I recently had the opportunity to meet with the stakeholders at LightRiver to discuss how they are forging trusted collaborations with their customers to overcome these challenges today. LightRiver provides solutions that enable its customers to discover, analyze, and optimize their networks, and these aren’t just any networks. LightRiver’s over 150 customers include most of the world’s leading hyperscale data centers, cloud providers, service providers, and utilities. For LightRiver and its high-stakes customers, success can be the only outcome.

“Our telecom and cloud customers require ‘five-nines’ reliability, which means 99.999% network uptime and just over five minutes of downtime per year, which is appropriate for that use case,” said Mike Jonas, chief executive officer of LightRiver. “But that’s not enough for our utility customers who produce mission-critical energy and power. They often need six-nines network reliability and millisecond accuracy for control for their use case.”

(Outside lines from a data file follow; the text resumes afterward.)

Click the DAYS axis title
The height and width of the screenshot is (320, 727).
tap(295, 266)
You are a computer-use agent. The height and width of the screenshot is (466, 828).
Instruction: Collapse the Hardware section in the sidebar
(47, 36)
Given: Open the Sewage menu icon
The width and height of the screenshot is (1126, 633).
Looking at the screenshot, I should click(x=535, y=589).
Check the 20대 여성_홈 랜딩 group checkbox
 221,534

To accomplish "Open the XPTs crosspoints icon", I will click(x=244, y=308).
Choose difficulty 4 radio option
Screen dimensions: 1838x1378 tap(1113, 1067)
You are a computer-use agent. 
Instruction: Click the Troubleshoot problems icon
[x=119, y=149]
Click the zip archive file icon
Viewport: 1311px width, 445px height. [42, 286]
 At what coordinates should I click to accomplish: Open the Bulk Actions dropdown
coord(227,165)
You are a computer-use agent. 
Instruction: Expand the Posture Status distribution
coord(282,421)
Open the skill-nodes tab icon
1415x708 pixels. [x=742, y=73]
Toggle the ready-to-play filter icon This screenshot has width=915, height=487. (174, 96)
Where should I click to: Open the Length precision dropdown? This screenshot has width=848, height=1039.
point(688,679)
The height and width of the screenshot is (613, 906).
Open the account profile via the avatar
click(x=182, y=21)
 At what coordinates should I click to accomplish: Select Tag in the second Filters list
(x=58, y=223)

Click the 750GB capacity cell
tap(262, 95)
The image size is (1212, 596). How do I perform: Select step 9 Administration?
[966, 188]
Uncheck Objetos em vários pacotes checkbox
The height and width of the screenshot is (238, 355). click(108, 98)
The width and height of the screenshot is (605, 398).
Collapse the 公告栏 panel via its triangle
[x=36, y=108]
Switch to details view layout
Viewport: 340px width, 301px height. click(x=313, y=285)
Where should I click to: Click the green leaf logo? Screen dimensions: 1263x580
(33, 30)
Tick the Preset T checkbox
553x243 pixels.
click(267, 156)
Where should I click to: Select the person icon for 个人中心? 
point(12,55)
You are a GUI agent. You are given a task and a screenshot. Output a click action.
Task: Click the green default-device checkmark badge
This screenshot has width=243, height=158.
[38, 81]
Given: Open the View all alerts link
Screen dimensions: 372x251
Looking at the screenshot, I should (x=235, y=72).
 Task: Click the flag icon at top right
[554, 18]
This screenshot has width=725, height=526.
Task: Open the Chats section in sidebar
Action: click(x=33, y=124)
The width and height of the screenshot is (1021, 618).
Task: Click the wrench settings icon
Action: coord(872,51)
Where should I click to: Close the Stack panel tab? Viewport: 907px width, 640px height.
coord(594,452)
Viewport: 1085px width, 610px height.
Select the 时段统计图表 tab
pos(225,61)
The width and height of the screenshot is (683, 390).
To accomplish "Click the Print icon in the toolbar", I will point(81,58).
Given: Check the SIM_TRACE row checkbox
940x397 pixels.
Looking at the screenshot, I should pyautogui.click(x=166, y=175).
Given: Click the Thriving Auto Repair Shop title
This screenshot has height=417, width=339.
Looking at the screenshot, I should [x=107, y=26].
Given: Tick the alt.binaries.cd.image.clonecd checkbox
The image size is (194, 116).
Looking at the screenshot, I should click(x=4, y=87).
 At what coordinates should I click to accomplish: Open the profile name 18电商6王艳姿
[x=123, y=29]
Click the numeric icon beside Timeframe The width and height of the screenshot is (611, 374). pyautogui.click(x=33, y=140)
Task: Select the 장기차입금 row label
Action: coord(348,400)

That may not seem like a big difference, but it only allows mere seconds of anomalies or downtime per year, a much higher state of network availability and performance. LightRiver's key is understanding its customers’ unique needs and building pretested, factory-built networks that perform optimally.

“Every customer is unique,” Walt Paskowski, senior vice president of sales and marketing operations at LightRiver, added. “When working with one of our global telecom customers, for example, their objective was more about overcoming massive network complexity to create an efficient, high-performance network.” Paskowski went on to explain that – by using LightRiver’s NetFLEX, Network Inventory Optimization (nIO), and Prism products – the Tier-1 carrier was able to save over $650M by better utilizing existing and stranded network assets, optimizing circuits, and consolidating hundreds of racks to just dozens to reduce their carbon footprint at the same time.